Wenn das Warten zum Erlebnis wird: Eine Bushaltestelle neuinterpretiert
Drei Architekturstudenten verbinden in Bad Aibling Handwerk mit expressiver Architektur und machen so das Warten auf den Bus zu einer angenehmen Pause im Alltag.

Kopfhörer in den Ohren, Hände in den Taschen, den Blick aufs Smartphone gerichtet – so sieht der Alltag an vielen Bushaltestellen aus. Doch was passiert, wenn eine Haltestelle vom funktionalen Zweckbau zu einem Ort transformiert wird, der die Nutzung des öffentlichen Nahverkehrs zu einem angenehmen Erlebnis macht? Diese Idee setzten die Architekturstudenten Konstantin Aeugle, Jakob Leismüller und Maximilian Böhm um. Die drei, die sich im Bachelorstudium an der Universität Innsbruck kennenlernten, entwarfen und bauten im B&O Bau Forschungsquartier in Bad Aibling eine besondere Bushaltestelle.

Der Weg zur Haltestelle
Alles begann mit der Übergabe der privaten Straßen des B&O Bau Forschungsquartiers an die Stadt Bad Aibling. Mit der neuen, öffentlichen Zuständigkeit für die Infrastruktur wurde auch ein Anschluss an den Nahverkehr erforderlich – insbesondere, da auf dem Gelände viele Bildungsstätten angesiedelt sind. Die Stadt plante zunächst eine schlichte Standardlösung. Doch das Forschungsquartier erkannte das Potenzial des Projekts und wollte eine Bushaltestelle, die mehr bietet als nur Schutz vor Wind und Wetter. Maximilian Böhm schlug vor, das Projekt an Architekturstudierende zu übergeben. Gemeinsam mit seinen Kommilitonen Jakob Leismüller und Konstantin Aeugle nahm er die Herausforderung an.

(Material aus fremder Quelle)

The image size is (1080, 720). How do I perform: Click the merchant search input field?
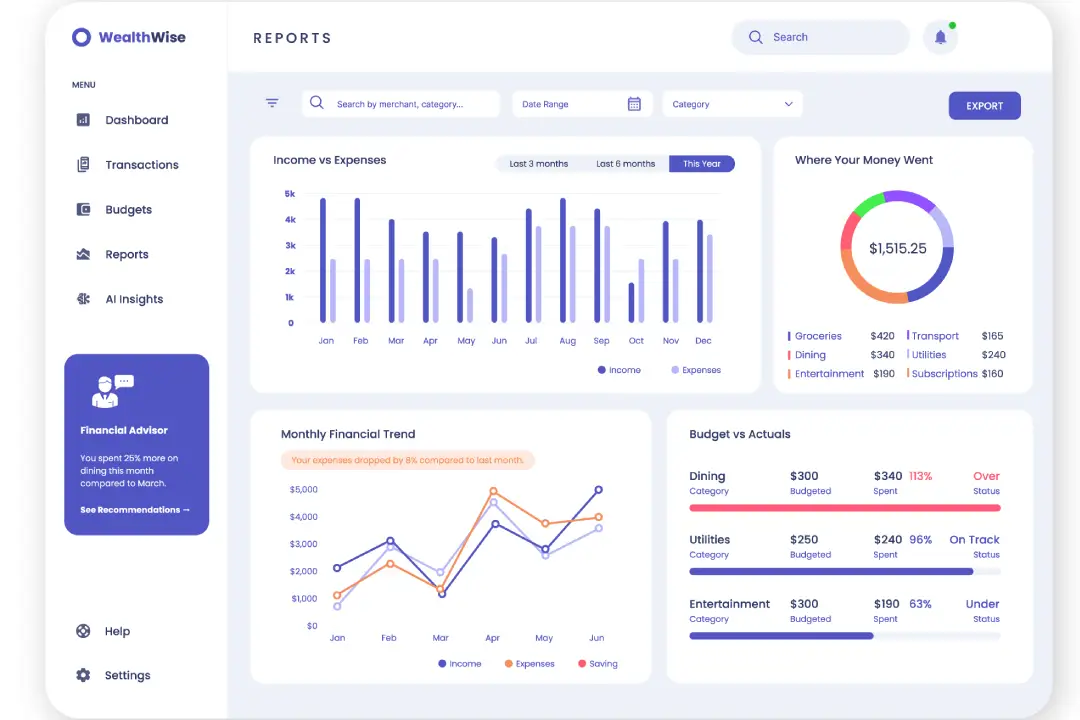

Warten als architektonisches Erlebnis
Können gut gestaltete Wartebereiche das Warten aufwerten? Diese Frage begleitete die drei Studenten während der Planung. Ihr Entwurf sollte das Warten auf den Bus nicht als notwendiges Übel, sondern als Chance zur sozialen Interaktion und zum bewussten Innehalten neu interpretieren. In intensiven Entwurfsphasen experimentierten sie mit unterschiedlichen Konzepten – von Reetdächern über Findlingswände bis hin zu traditionellen Holzbauten. Schließlich entschied sich das B&O Bau Forschungsquartier für eine Konstruktion mit Holzschindeln. Besonders Konstantins Erfahrung als gelernter Zimmerer erwies sich dabei als wertvoll. Für die Genehmigung des Bauantrags arbeiteten die Studenten mit dem Ingenieurbüro Weisser zusammen. Nach Abschluss der Planung setzten die Studenten das Projekt mit regionalen Handwerkern um.

Nächster Halt: Dietrich–Bonhoeffer–Straße
Viele Bushaltestellen bestehen aus Stahl und Glas – im Sommer stickig, im Winter eisig. Der Entwurf in Mietraching, Bad Aibling wählt einen anderen Ansatz: Die Geometrie der Haltestelle passt sich dem Standort und seinen klimatischen Bedingungen an. Der Innenraum ist nach Südosten ausgerichtet, sodass ihn die Morgensonne wärmt. Mittags schützt das weit heruntergezogene Dach vor Hitze, während am Nachmittag die Sonne wieder durchscheint. Die Holzschindeln speichern tagsüber Wärme und geben sie langsam wieder ab, wodurch ein angenehmes Raumklima entsteht. Eine geschlossene Seite schützt vor Wind und Regen, lässt aber den Blick auf den ankommenden Bus frei. Ergänzt wird das Konzept durch eine kleine Eckbank, die nicht nur zum Verweilen einlädt, sondern auch eine kommunikative Atmosphäre schafft.
Mit diesem Projekt beweisen die drei Studenten, dass selbst kleine Infrastrukturprojekte den öffentlichen Raum aufwerten können. Statt steriler Zweckbauten entstehen Orte, die Mobilität nicht nur erleichtern, sondern auch verschönern. Denn Gestaltung spielt eine Rolle – gerade dort, wo man sie nicht erwartet.